Last week, my friend Jim asked me a question about a travel app. He said that I should do a blog post on my favorite travel apps, and I agreed. Apps have revolutionized the way we travel, and I have 10 in my travel apps folder on the iPhone that I can’t live without, in no particular order. Enjoy!
- MyTSA (free) – I have to give props to the Transportation Security Administration for creating an app that uses crowdsourcing to tell how long security lines are at airports and if there are any flight delays. It also allows users to type in an item and check if they can bring it in their carry-on or checked baggage. Finally, it offers a guide that answers the most common security questions.

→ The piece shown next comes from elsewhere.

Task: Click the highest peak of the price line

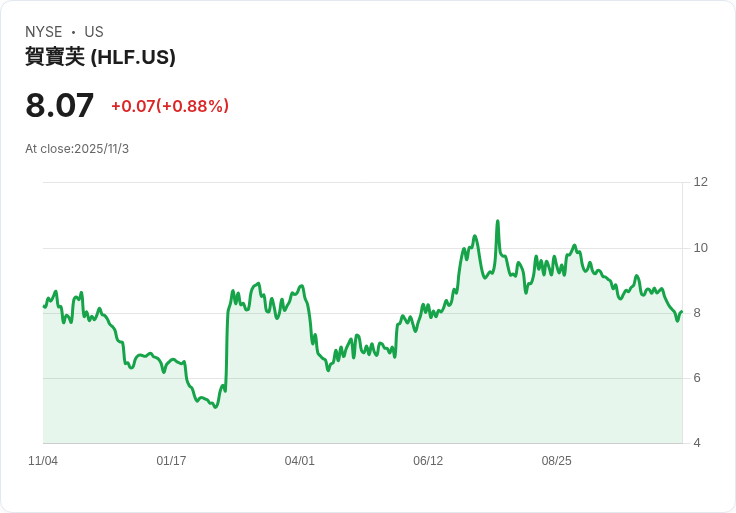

- Smart Traveler (free) – this official app from the U.S. State Department is great for my international travelers. It offers information including official country information, travel alerts, travel warnings, maps and U.S. embassy locations.
- Next Flight ($2.99) – this one is most valuable if you’re experiencing a flight delay or want to catch an earlier/later flight. Type in your city-pair and travel date, and the app shows all the flights available that day. That can be very handy if you get a less-than-helpful gate or ticket agent.
- Flight + ($3.99) – this app is the perfect companion to Next Flight. It offers the ability to track any flight in the world, check out flight boards at hundreds of airports, weather, maps and the ability to sync with calendars and share flight information via e-mail, text message, Facebook, and Twitter.
- GateGuru (free) – TripAdvisor bought this handy little app, which has expanded greatly since the acquisition. The JourneyCard section provides all your day-of-travel information in real time, including security wait times, flight delays, gate changes or layover time adjustments. The Airport Card is GateGuru’s calling card, offering maps, details and reviews of food/beverage and retail outlets and weather.
- Packing + TO DO (99 cents) – if you’re like me, sometimes you forget to pack key items (underwear). This app has a catalog of 800 items and allows you to customize your packing lists. You can also access the lists in the cloud. And the app is very handy in case your luggage is lost, because you can give a detailed list of items you packed.
- Kayak Pro (99 cents) – this is my go-to app when checking on airfares. It covers every carrier except Southwest, and gives dozens of options and price ranges. The app also lets you check hotel and rental car deals, book hotels, track flights, manage your flight, check bag fees and view maps for more than 100 airports.
- Hotel Tonight (free) – let’s say the worst happens; your flight is delayed or cancelled, and you’re stuck. This app offers amazing same-day deals at hotels in dozens of cities across the world. And these are not Motel 6-type facilities (no disrespect to Motel 6). Most of them are chic boutique hotels at bargain basement rates.
- Taxi Magic or Uber (free) – Taxi Magic allows you to book, track, pay for and get receipts for cab rides, all from your smartphone. Uber is similar to Taxi Magic, but it offers a range of cars (from UberX to Lux) to fit your budget.
- The Plane Rules (free) – With all the myriad rules airlines have in place when it comes to travel. Frequent flyer guru Terry Tripler’s app is a godsend to travelers who may not know the rules when it comes to airlines’ contract of carriage, liability for flight schedules and rules for same-day standby and flight changes.